According to the Foreign Policy magazine Morning Brief:
The board of governors of the International Atomic Energy Agency meets today in Vienna, with tensions high at the U.N. watchdog over lingering questions surrounding Iran’s nuclear program.
The United States and the three European members of the board—France, Germany, and the United Kingdom—are expected to introduce a resolution to issue Iran with a formal rebuke, something it has only done once since the Joint Comprehensive Plan of Action (JCPOA) was signed in 2015.
Today, Western powers are concerned that Iran is not cooperating closely enough with IAEA inspectors, and has not provided satisfactory answers when questioned on uranium traces found at three undeclared sites.
Faced with a similar situation last year, the IAEA’s Western board members decided against a censure, so what’s changed?
“Last year, the can was kicked down the road multiple times and the reason was that there was hope that the JCPOA could be restored,” Ali Vaez, the Iran project director at the International Crisis Group told Foreign Policy. “Now, with the momentum completely lost, and the mood that has significantly soured in the past three months, there is less to lose.”
It’s also a matter of reputation for an agency charged with tracking the world’s nuclear material, Vaez said: “Iran had an agreement with the IAEA back in March to resolve these issues until the June board meeting and it has failed to do so. And so if the board does not take action right now, it basically undermines its own credibility.”
Russia and China have warned against passing the resolution, saying it risks crippling the already shaky chances of renewing the 2015 nuclear agreement. Russia’s representative in Vienna, Mikhail Ulyanov, has called the resolution “senseless,” saying it would needlessly worsen relations between the IAEA and Tehran.
Chinese Foreign Ministry spokesman Zhao Lijian warned against making any “confrontational moves” saying they “undermine cooperation between Iran and the agency and disrupt the negotiation process.”
Unsurprisingly, Iran has also warned against it, with Foreign Minister Hossein Amir-Abdollahian vowing an unspecified “proportionate, effective and immediate response” to any rebuke.
Vaez holds out hope that despite the freeze in negotiations, a strong Iranian response—particularly ramping up its enrichment activities—might, paradoxically, speed efforts to reach a deal. “If there is a crisis as a result of the censure, it might actually jolt the parties out of the current state of limbo,” Vaez said.
The showdown comes as Iran is closer than ever to developing the fissile material necessary for a nuclear weapon (as FP reported in January, enriching the uranium is just the first step to actually making a deliverable weapon). Last month, the IAEA reported that Iran’s stockpile of 60 percent enriched uranium had now reached 43.3 kilograms, meaning a jump to 90 percent enriched uranium—weapons grade—could be only weeks away.

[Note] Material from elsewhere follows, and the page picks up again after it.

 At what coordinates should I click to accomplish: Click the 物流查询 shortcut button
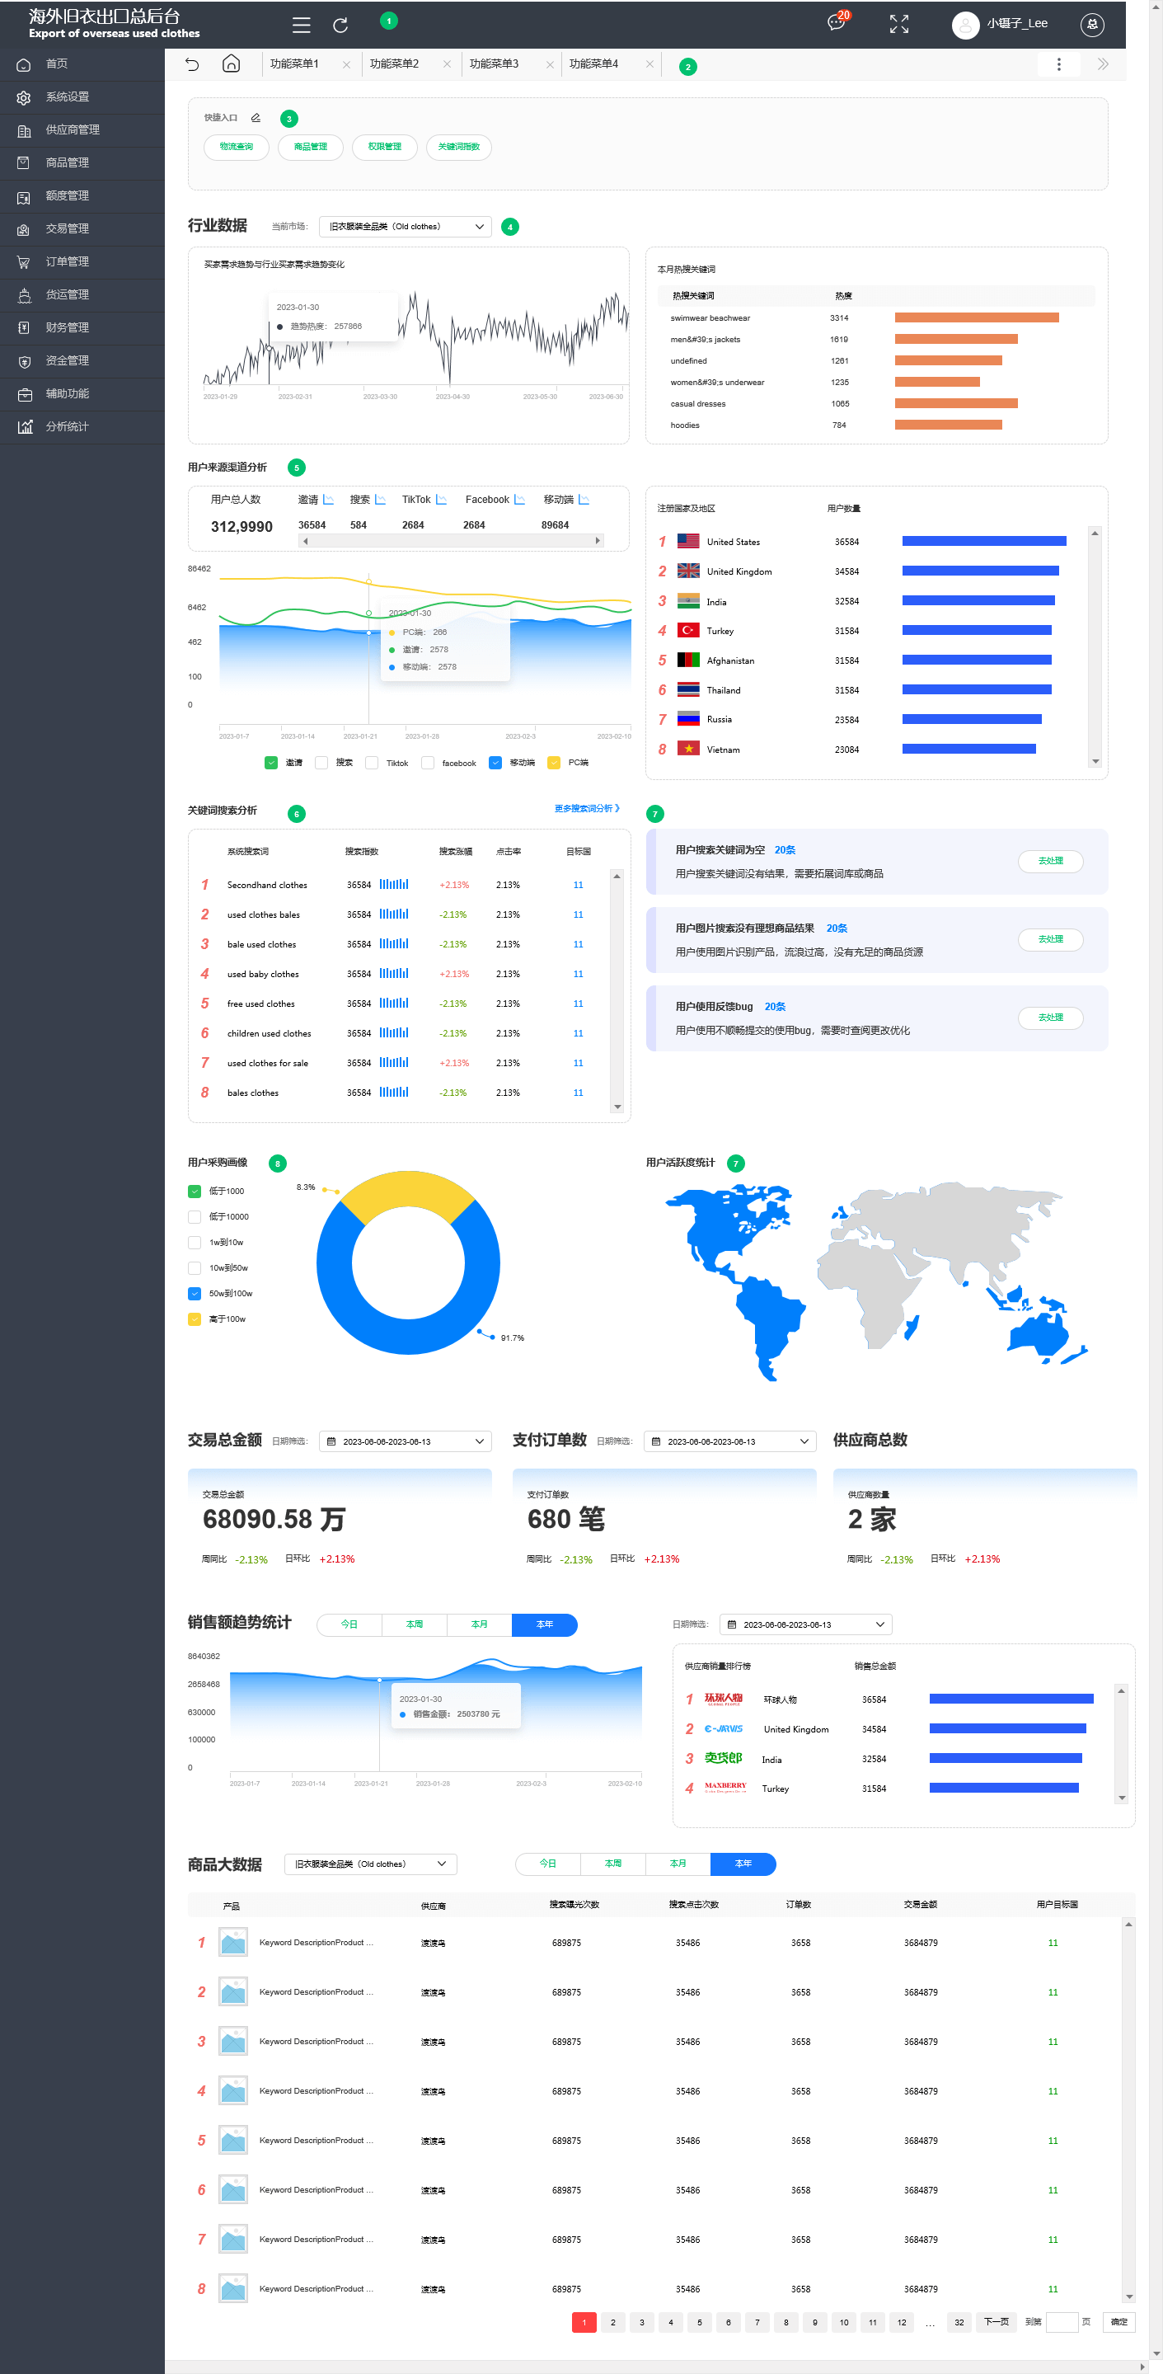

Iran’s oil. It also comes as the Biden administration may need Iran more than ever, as it tries to convince oil producers to increase production in a bid to lower prices. It’s already provided an olive branch to Venezuela, easing sanctions, ostensibly to encourage opposition talks, and will soon allow two European energy firms to start shipping Venezuelan oil to Europe.
Iran’s oil may yet flow regardless of whether the nuclear deal is revived, with Mike Muller, head of Asia at Vitol Group, a major oil trader, saying that the United States may choose to turn “a somewhat greater blind eye” to Iran’s illicit oil exports if gas prices stay high approaching the U.S. midterm elections.
Where the oil might go is unclear, Esfandyar Batmanghelidj of the Bourse & Bazaar Foundation has pointed out that Western sanctions mean that Russia and Iran are now in direct competition for Chinese contracts—with Russia able to offer a steeper discount.
Israel’s options. While major powers are set to debate in Vienna, Israel, which has its own stockpile of undeclared nuclear weapons, has showed it is happy to take matters into its own hands to prevent Iran from getting close to one.
The assassination in late May of Sayad Khodayee, a colonel in Iran’s Revolutionary Guard Corps, is believed to have been carried out by Israel and comes at a time when the U.S. designation of the IRGC as a terrorist organization remains a major sticking point in negotiations between the United States and Iran.
Following a meeting with IAEA chief Rafael Grossi last week, Israeli Prime Minister Naftali Bennett issued a statement saying that his government “prefers diplomacy in order to deny Iran the possibility of developing nuclear weapons” but “reserves the right to self-defense and action against Iran to stop its nuclear program if the international community fails to do so within the relevant time-frame.”